[Stored items]
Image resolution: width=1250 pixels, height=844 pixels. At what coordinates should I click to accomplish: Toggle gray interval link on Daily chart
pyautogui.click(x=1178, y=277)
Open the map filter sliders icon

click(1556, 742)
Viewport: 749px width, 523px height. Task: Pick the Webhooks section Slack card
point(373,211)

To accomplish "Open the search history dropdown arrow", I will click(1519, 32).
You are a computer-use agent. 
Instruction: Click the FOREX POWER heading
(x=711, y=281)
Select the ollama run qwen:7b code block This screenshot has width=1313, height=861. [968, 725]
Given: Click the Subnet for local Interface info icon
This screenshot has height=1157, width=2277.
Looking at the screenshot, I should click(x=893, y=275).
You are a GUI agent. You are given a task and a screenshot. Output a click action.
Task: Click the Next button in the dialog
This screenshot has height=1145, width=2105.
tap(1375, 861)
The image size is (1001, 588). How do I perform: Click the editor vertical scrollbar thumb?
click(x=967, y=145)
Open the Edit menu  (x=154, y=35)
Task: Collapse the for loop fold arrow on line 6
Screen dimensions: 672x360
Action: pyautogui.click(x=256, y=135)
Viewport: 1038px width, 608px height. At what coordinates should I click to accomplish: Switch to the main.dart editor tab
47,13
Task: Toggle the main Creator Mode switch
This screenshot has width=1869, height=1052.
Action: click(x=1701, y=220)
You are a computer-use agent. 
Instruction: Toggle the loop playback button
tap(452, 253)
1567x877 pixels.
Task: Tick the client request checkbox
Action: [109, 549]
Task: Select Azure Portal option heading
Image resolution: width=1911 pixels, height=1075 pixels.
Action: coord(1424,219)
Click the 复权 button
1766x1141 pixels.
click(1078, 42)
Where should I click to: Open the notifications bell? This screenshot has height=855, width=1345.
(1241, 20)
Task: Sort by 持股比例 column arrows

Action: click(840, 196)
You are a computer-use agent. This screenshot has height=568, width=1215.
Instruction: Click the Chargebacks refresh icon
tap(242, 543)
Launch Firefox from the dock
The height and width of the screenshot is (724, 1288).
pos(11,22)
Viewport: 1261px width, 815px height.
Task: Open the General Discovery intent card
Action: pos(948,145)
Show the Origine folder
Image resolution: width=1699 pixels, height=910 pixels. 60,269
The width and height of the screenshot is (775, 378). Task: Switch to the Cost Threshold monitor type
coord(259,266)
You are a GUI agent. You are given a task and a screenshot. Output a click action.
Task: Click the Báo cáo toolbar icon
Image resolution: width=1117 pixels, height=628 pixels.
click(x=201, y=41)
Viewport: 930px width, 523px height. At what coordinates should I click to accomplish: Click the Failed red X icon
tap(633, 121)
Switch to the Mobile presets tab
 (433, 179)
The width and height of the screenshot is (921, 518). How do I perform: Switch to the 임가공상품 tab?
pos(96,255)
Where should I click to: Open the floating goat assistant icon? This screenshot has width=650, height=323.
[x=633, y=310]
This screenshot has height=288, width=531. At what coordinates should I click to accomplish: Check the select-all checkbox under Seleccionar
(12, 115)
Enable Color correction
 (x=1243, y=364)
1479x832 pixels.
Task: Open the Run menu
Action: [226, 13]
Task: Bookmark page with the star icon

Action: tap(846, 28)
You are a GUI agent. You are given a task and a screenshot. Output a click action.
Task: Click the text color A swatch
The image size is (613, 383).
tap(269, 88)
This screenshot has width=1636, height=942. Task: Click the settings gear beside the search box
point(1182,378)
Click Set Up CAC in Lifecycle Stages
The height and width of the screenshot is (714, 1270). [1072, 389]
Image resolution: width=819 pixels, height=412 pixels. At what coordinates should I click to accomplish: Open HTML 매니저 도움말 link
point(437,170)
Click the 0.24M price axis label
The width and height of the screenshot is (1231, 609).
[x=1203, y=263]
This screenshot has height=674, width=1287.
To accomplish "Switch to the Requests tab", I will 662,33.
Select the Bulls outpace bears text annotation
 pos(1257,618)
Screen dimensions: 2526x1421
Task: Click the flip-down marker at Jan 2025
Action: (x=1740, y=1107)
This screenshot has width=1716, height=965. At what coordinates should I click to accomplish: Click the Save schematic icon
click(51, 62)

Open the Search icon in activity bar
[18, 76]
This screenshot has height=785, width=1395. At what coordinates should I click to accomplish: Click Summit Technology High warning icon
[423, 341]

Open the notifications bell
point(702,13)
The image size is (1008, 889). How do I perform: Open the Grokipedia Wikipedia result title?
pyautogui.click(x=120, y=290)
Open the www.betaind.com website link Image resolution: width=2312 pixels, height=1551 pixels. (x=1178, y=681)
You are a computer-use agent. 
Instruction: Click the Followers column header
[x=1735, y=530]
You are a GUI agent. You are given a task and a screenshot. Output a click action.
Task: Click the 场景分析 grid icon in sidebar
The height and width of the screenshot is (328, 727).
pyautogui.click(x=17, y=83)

● What you should do:
Find every line in the records above that contains the word "will", and copy each one.

● Your solution:
To accomplish "Open the search history dropdown arrow", I will click(1519, 32).
To accomplish "Switch to the Requests tab", I will 662,33.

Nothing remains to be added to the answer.